● **Статья**:

»»

Северные осетины против ингушей, южные осетины против грузин, чеченцы против мегрелов, кабардинцы против адыгейцев, абхазцы против сванов и имеретинцев. Советское наследие на обочинах бывшей империи оказывается гигантским источником ненависти, и Россия с США сталкиваются там, как во времена, предшествовавшие разрушению Стены.
На перепачканных ореховых досках, кое-как перекинутых между двумя ящиками с российскими снарядами, хачапури ожидает гостей, которые не придут. Корочка хлеба, тоненькая, как у фокаччи, только что вытащенной из каменной печи, сплавилась в одну клейкую массу с козьим сулугуни. В Кекви, как и в других грузинских селениях, влачащих печальное существование посреди осетинских деревень на Кавказе, унижение повторяется еженедельно. Повстанцы, борцы за независимость, хранящие верность президенту Эдуарду Кокойты, врываются в избы (так в тексте - isbe, прим. пер.) пастухов. Они заказывают тамаду - священный праздничный пир. Однако когда тень накрывает долину Прони, никто не является, чтобы отведать бараньих шашлыков, поджаренных на углях. Десятки приборов, разложенных по ранжиру, баклажанные рулеты и куриные супы со сливами остаются гнить в пыли. Зураб Цхарадзе ждет стоя; рядом с ним - четверо детей, худых, как больные собаки. Он не имеет права отпить даже глоток хванчкары - сладкого вина, которое Сталину посылали в Кремль из его родного Гори (в трех часах езды на осле отсюда). Именно так - заставляя выбрасывать с трудом достающуюся еду - южные осетины утверждают свое господство над оголодавшим грузинским меньшинством. Остатки лачуг ослушников до сих пор дымятся на берегах горной реки.
В ущелье Диди Лиахви, в селе Хетагурово, где расположена штаб-квартира прорусски настроенных сепаратистов, наступает очередная ночь войны. Крыши прошивают очереди из автоматов Калашникова и разрушают гранаты. Кровная месть идет следом за кровной местью. Древняя круговая порука, скрепленная отчаянием, вновь воскрешает кровавые столкновения, открывая разверстые пропасти исполненного гордости недоверия. Вот уже пятнадцать лет армии беженцев блуждают по склонам Кавказа, уничтожая друг друга, чтобы вернуть себе малые родины, украденные Советским Союзом. Северные осетины против ингушей. Южные осетины против грузин. Чеченцы против мегрелов. Кабардинцы против адыгейцев. Абхазцы против сванов и имеретинцев. Сталинские депортации не признавали такой роскоши, как национальная принадлежность. Крах коммунизма быстро удушил опьяненную свободой анархию. Советское наследие на границах империи оказывается поразительным источником ненависти. Две войны в Чечне. Распространение ваххабитского терроризма в Дагестан. Десант грозненских боевиков в грузинское Панкисское ущелье.

««

● **Короткое задание A**: Сколько лет, согласно статье, армии беженцев блуждают по склонам Кавказа?
● **Короткое задание B**: Перепишите в записях строки от строки с «At what coordinates» до строки с «pyautogui.click(x=131, y=53)» включительно, заменив «italic» на «bold» и оставив остальное без изменений. Изображения в ответ не включайте.
Статья и записи — два независимых материала, никак не связанных между собой.

● **Материал для задания**:
»»

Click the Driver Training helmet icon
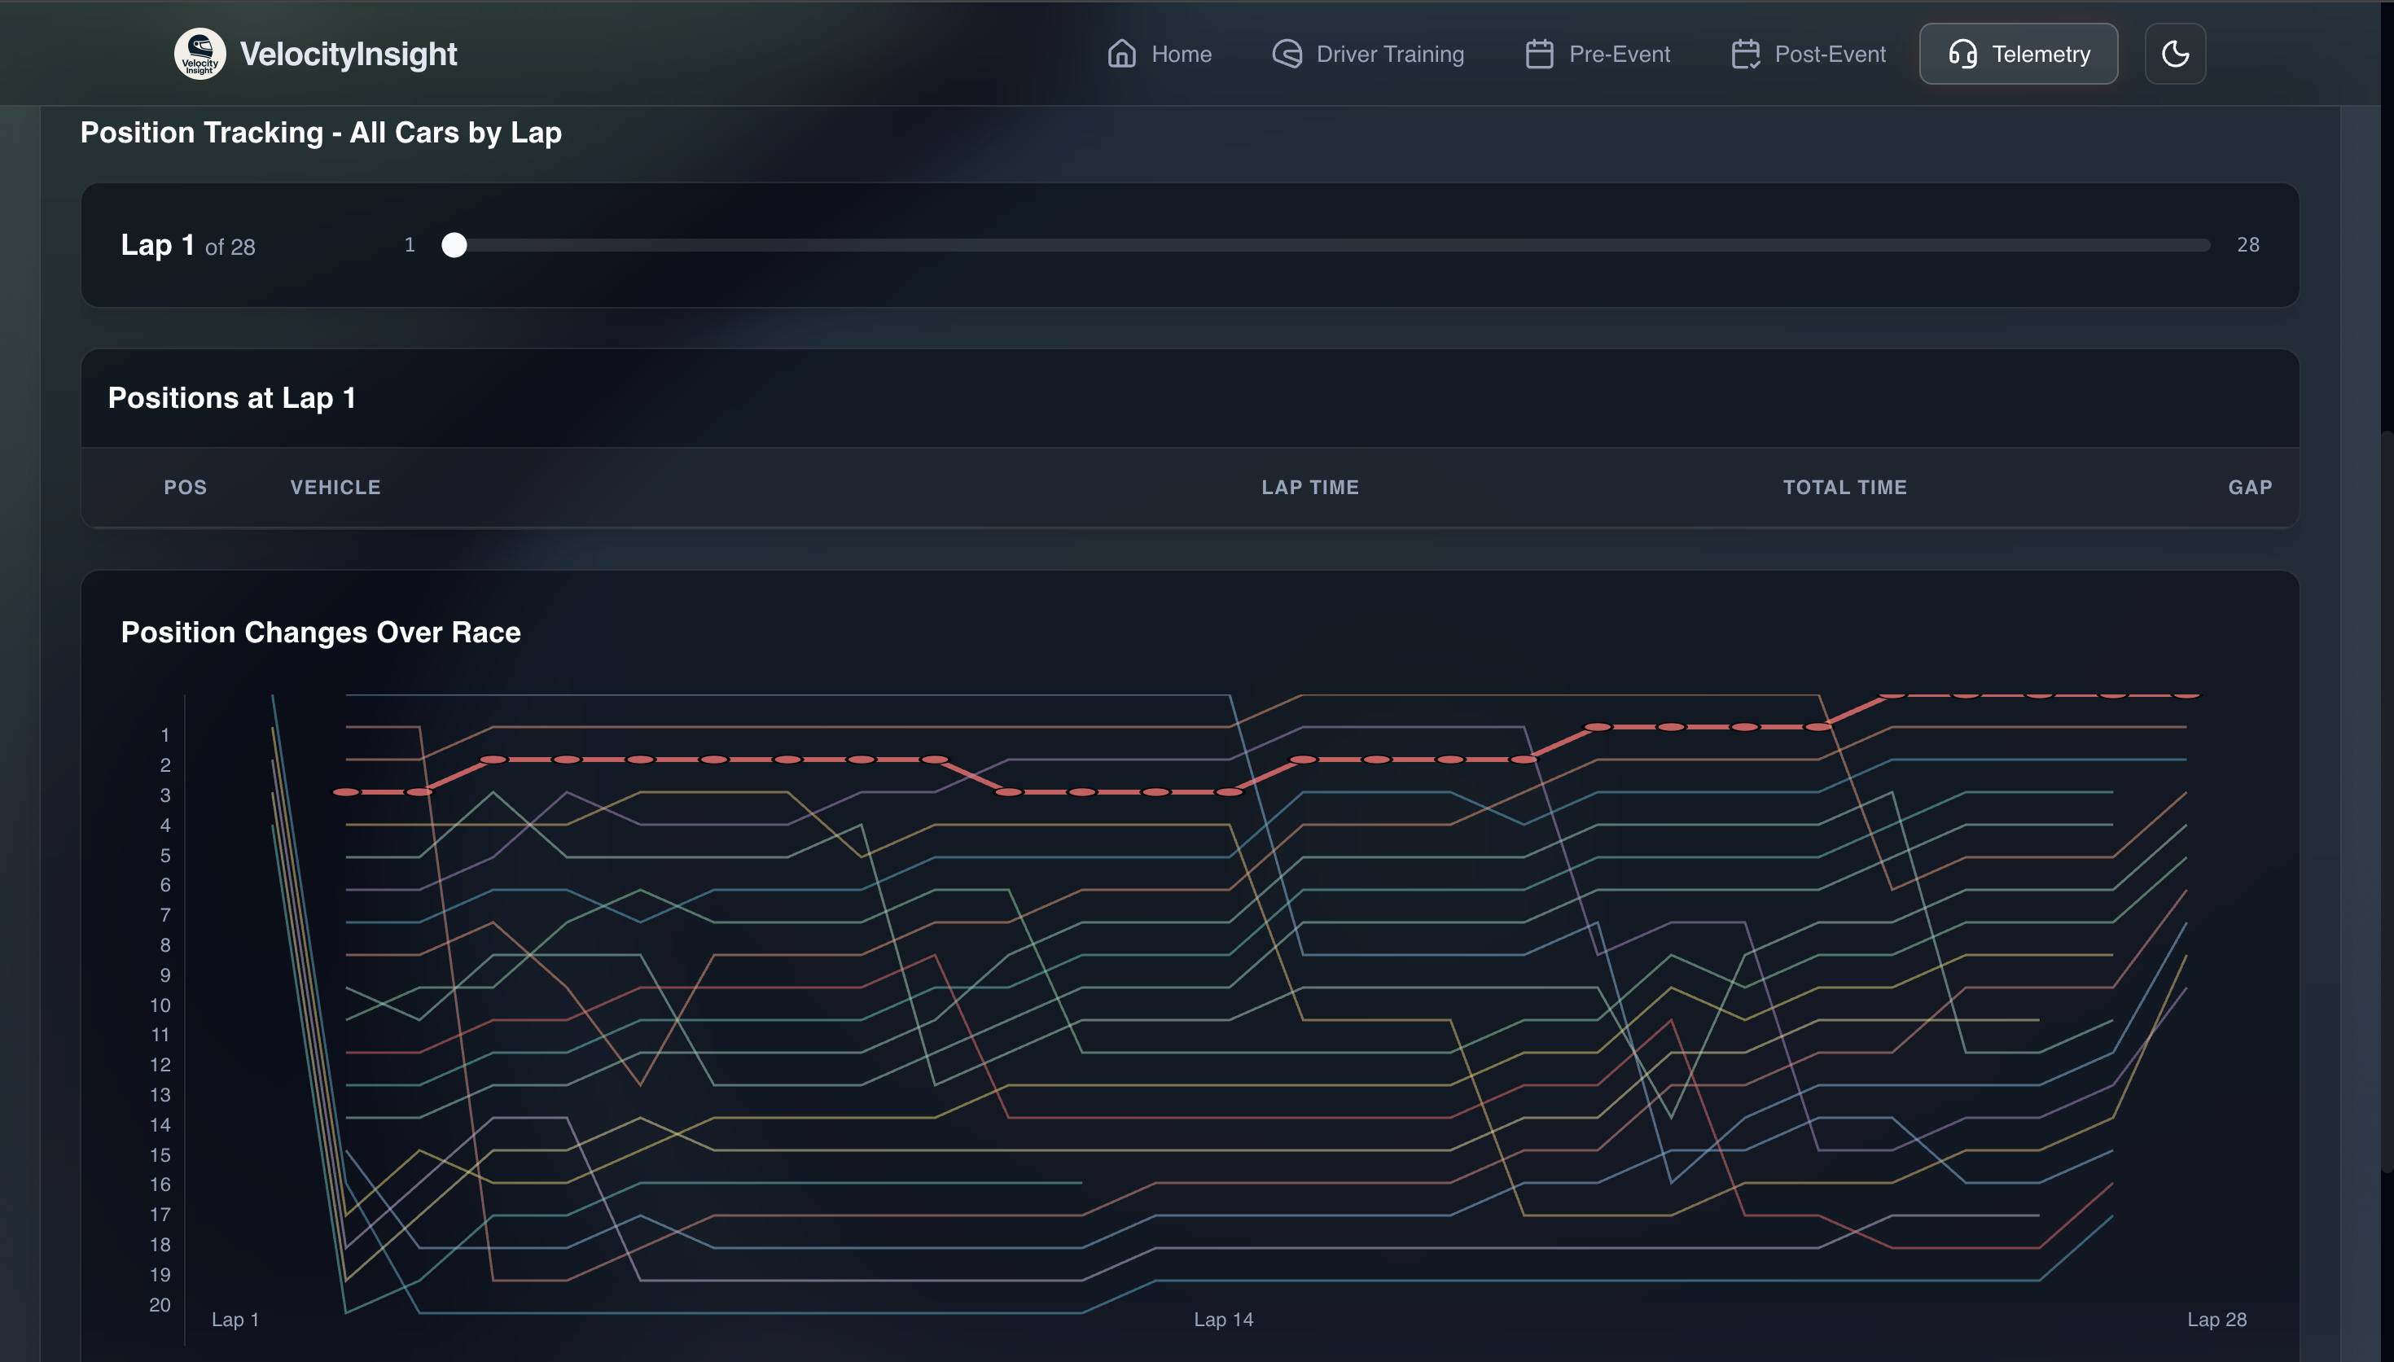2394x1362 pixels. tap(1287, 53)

««
»»

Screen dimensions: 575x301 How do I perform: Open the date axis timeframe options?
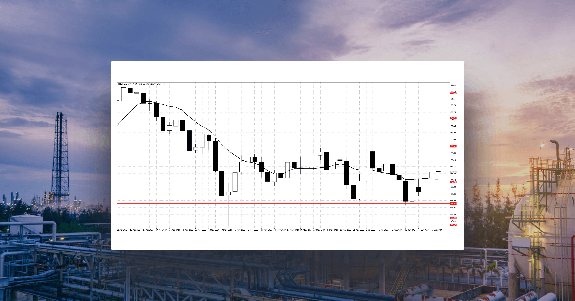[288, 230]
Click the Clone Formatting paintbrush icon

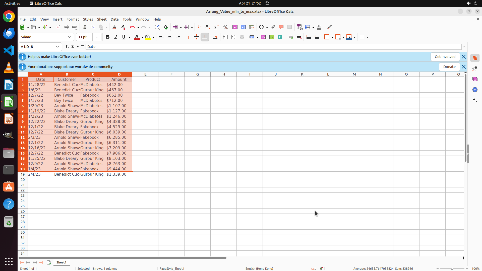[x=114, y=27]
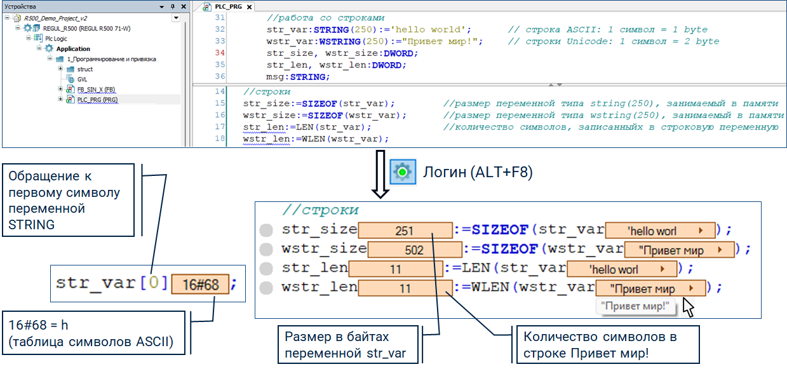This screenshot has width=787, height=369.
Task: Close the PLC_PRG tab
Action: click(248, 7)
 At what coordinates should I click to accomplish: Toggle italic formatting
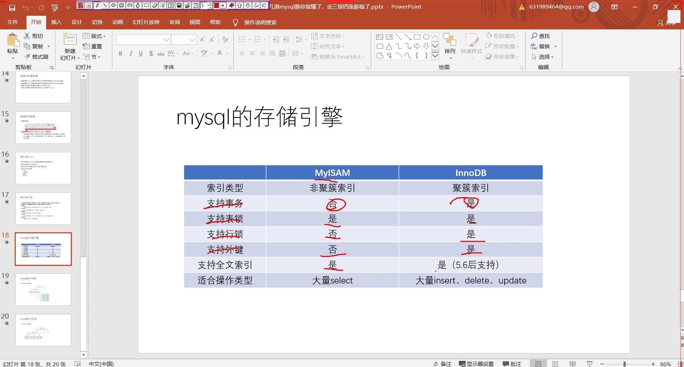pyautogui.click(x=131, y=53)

««

● **Итоговый ответ A**: Пятнадцать лет.

● **Итоговый ответ B**:
 At what coordinates should I click to accomplish: Toggle bold formatting
pyautogui.click(x=131, y=53)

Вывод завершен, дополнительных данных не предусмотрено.